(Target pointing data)
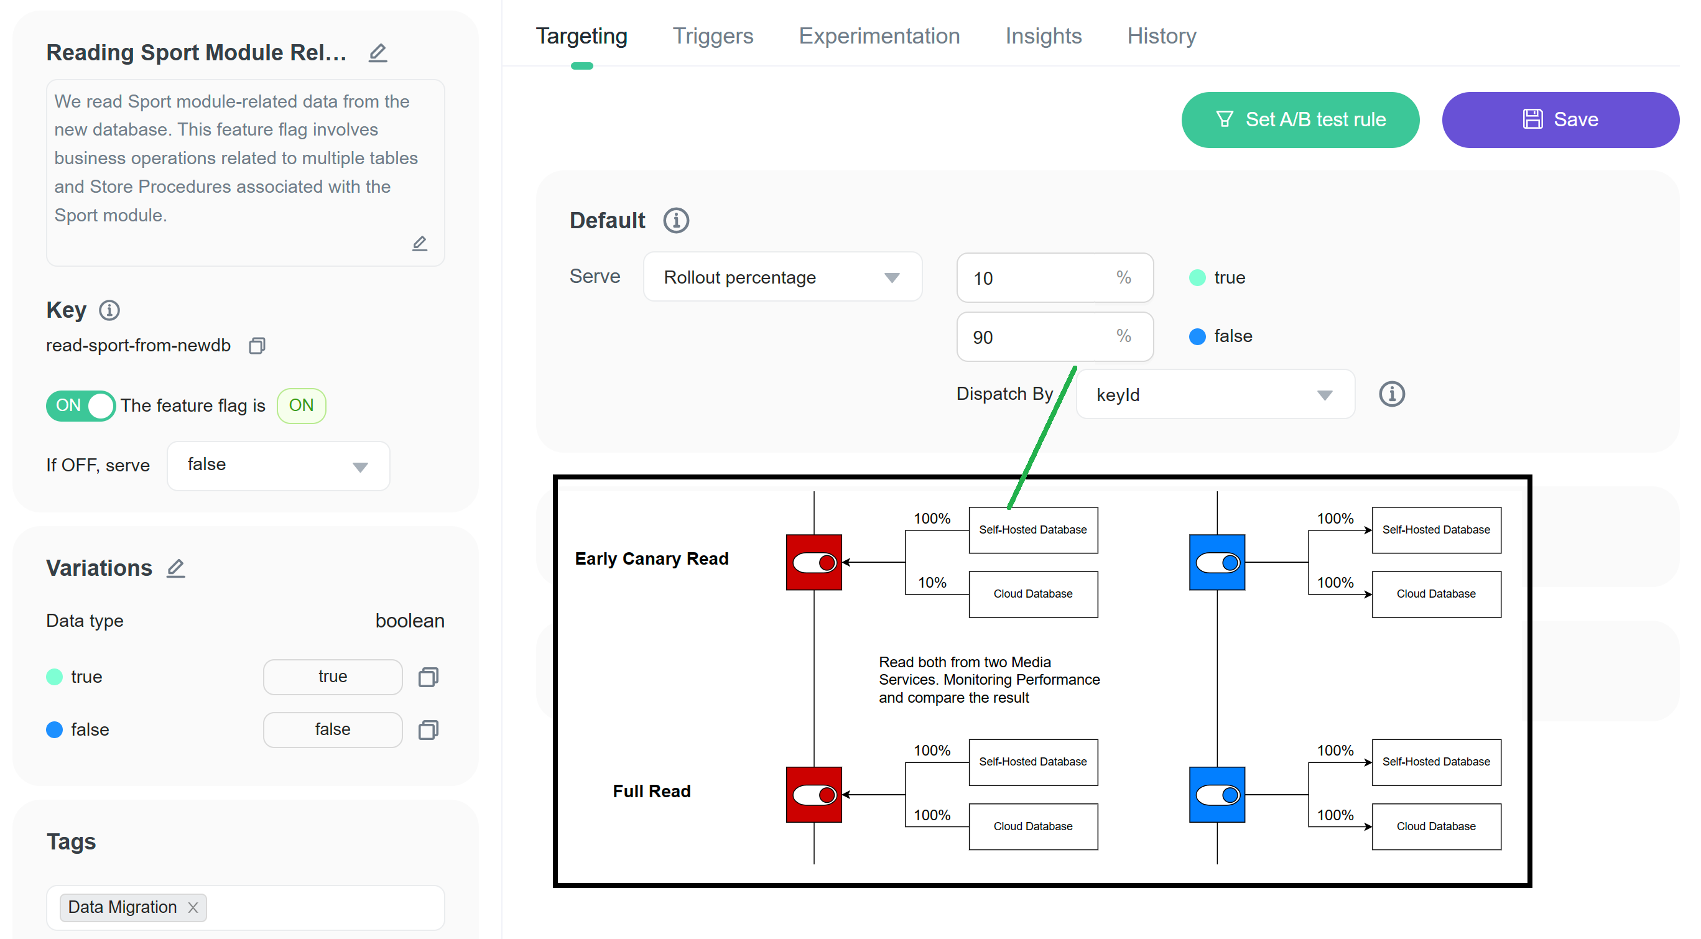The image size is (1701, 939).
Task: Expand the Rollout percentage dropdown
Action: 782,277
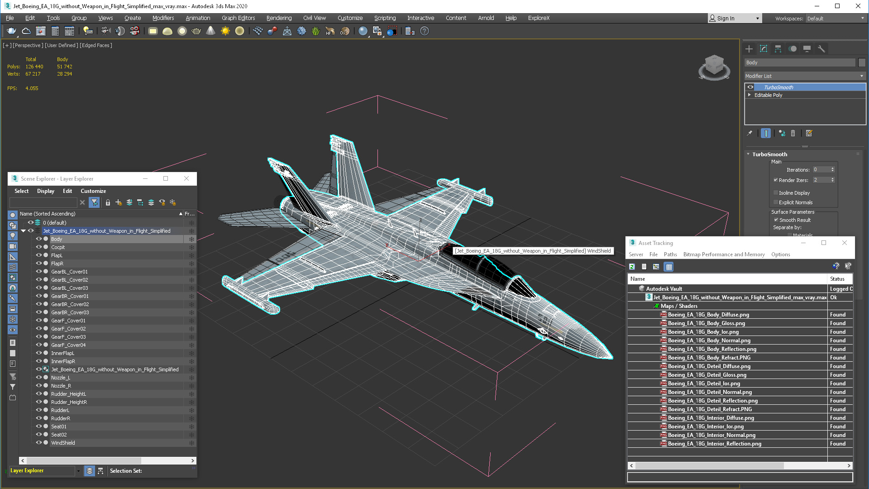Click the lock icon in Scene Explorer toolbar
Screen dimensions: 869x489
pyautogui.click(x=108, y=202)
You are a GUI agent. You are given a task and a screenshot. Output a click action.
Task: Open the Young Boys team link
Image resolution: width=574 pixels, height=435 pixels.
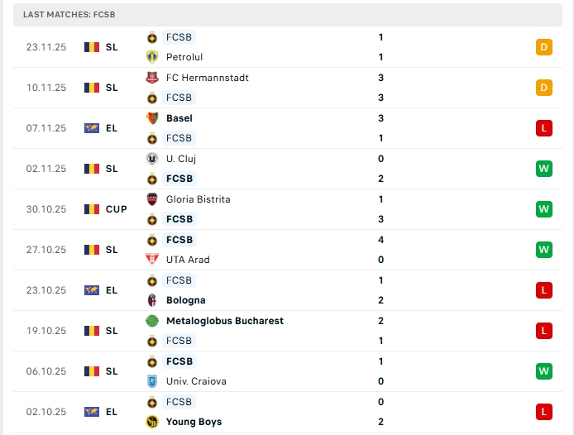(194, 422)
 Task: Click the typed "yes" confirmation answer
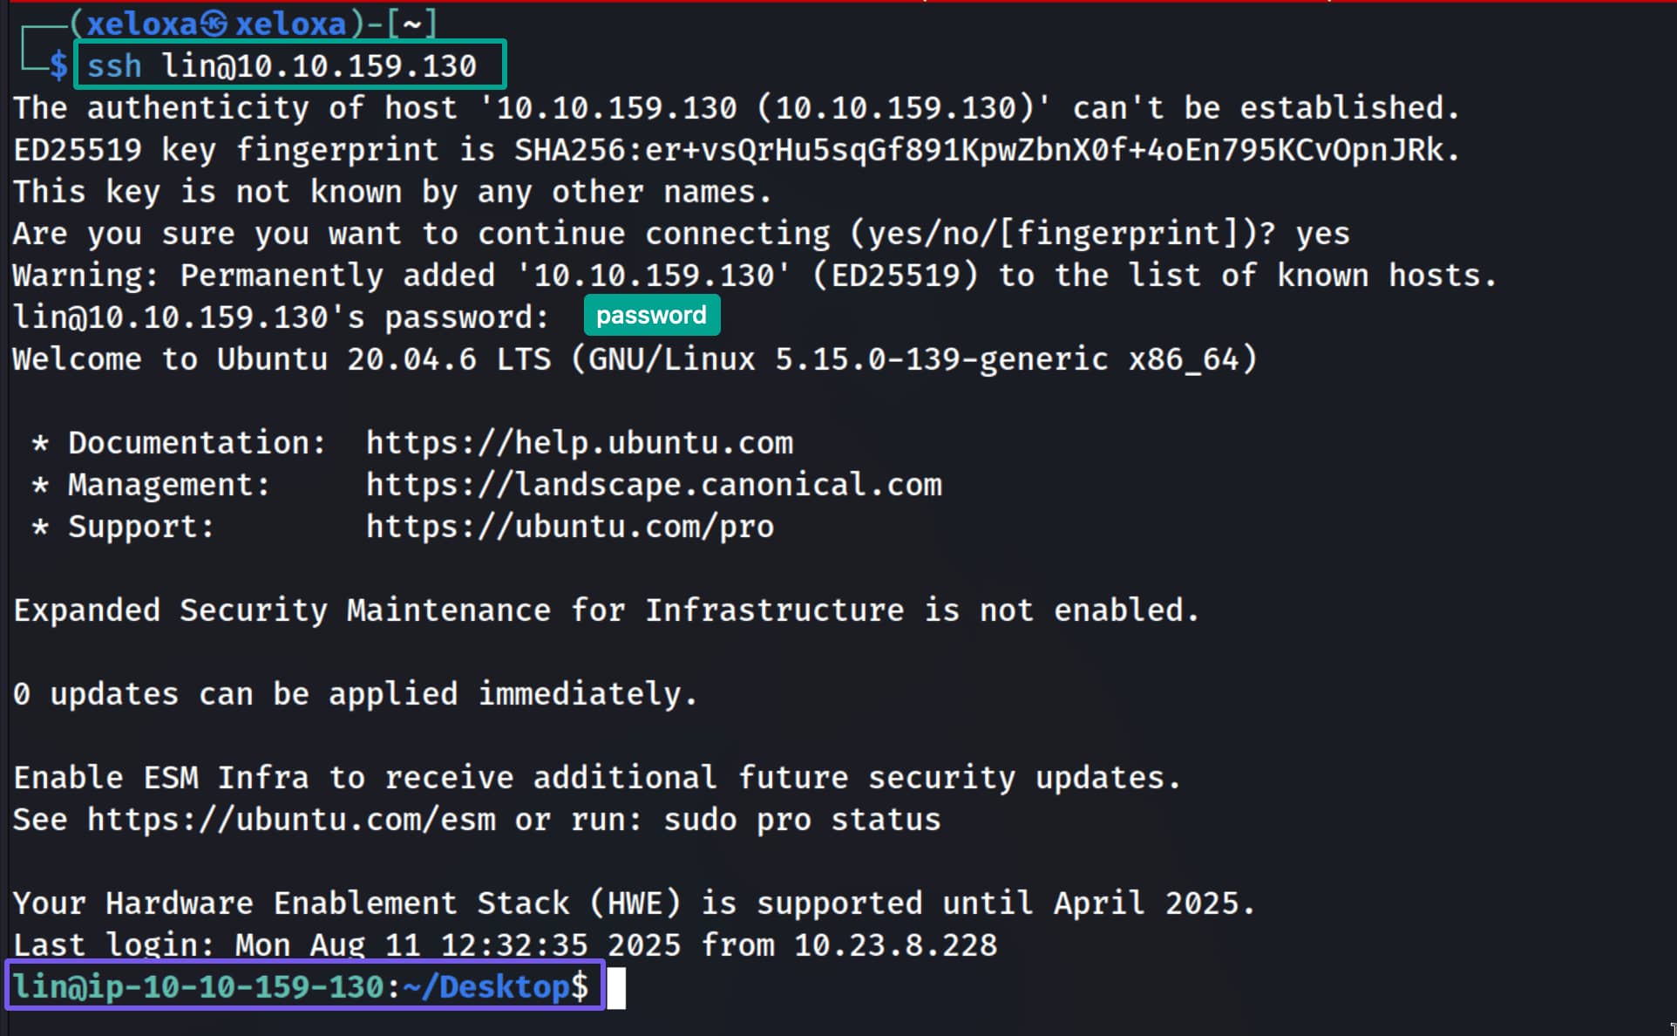(x=1321, y=233)
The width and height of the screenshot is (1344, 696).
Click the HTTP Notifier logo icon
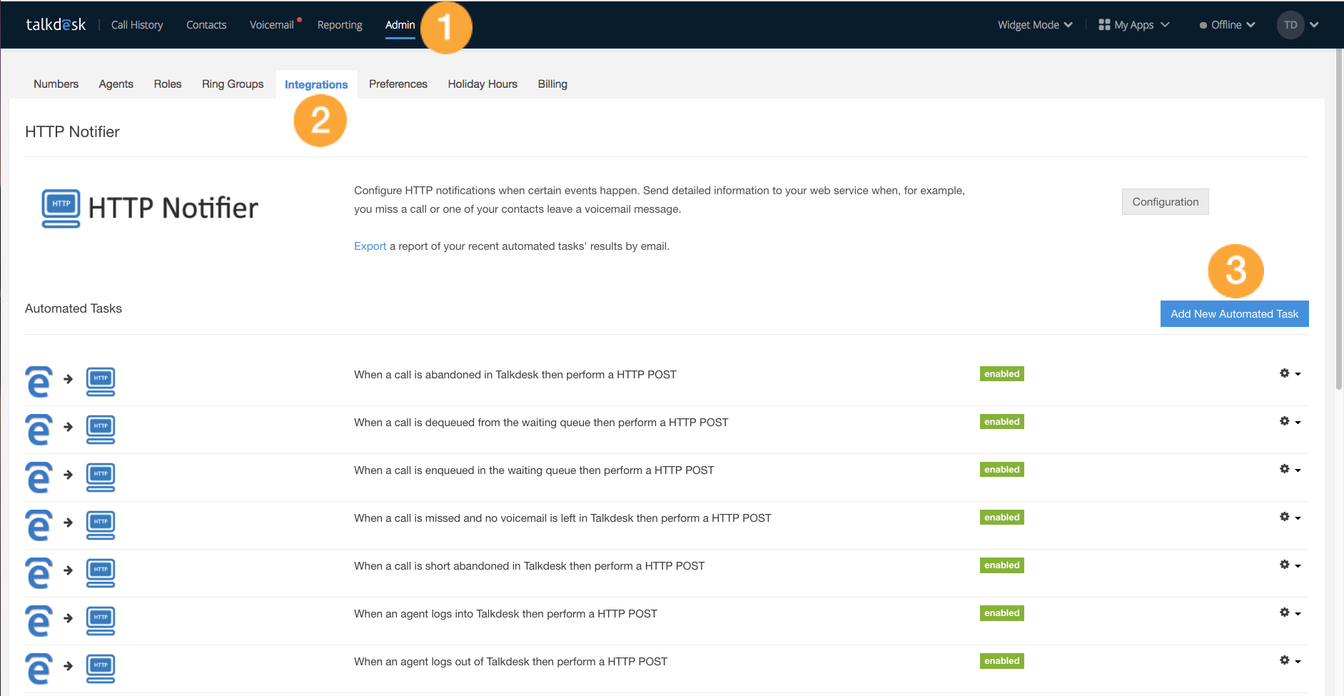pyautogui.click(x=61, y=208)
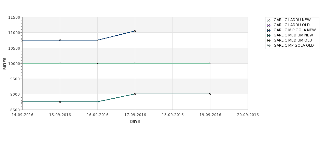This screenshot has width=333, height=146.
Task: Select the GARLIC MP GOLA OLD legend label
Action: [x=293, y=45]
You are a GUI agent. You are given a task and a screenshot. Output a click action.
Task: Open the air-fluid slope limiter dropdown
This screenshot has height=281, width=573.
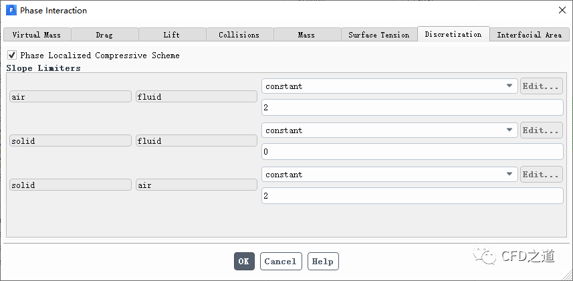pyautogui.click(x=389, y=86)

Exercise details ▸ Reproduce all of the lines in the data above word for word, omitting the pictures.

Result of this exercise ▸
The image size is (1701, 939).
Task: Expand the Rollout percentage dropdown
Action: 782,277
Click the lock icon in Scene Explorer toolbar
Screen dimensions: 869x489
pyautogui.click(x=108, y=202)
You are a GUI agent. You are given a task and a screenshot. Output a click action.
Task: Open the Young Boys team link
Image resolution: width=574 pixels, height=435 pixels.
(194, 422)
 Task: Click the typed "yes" confirmation answer
(x=1321, y=233)
The width and height of the screenshot is (1344, 696).
Click the HTTP Notifier logo icon
pyautogui.click(x=61, y=208)
This screenshot has width=333, height=146.
Task: Select the GARLIC MP GOLA OLD legend label
Action: [x=293, y=45]
You are a GUI agent. You are given a task and a screenshot. Output a click action.
Task: Open the air-fluid slope limiter dropdown
This screenshot has height=281, width=573.
pyautogui.click(x=389, y=86)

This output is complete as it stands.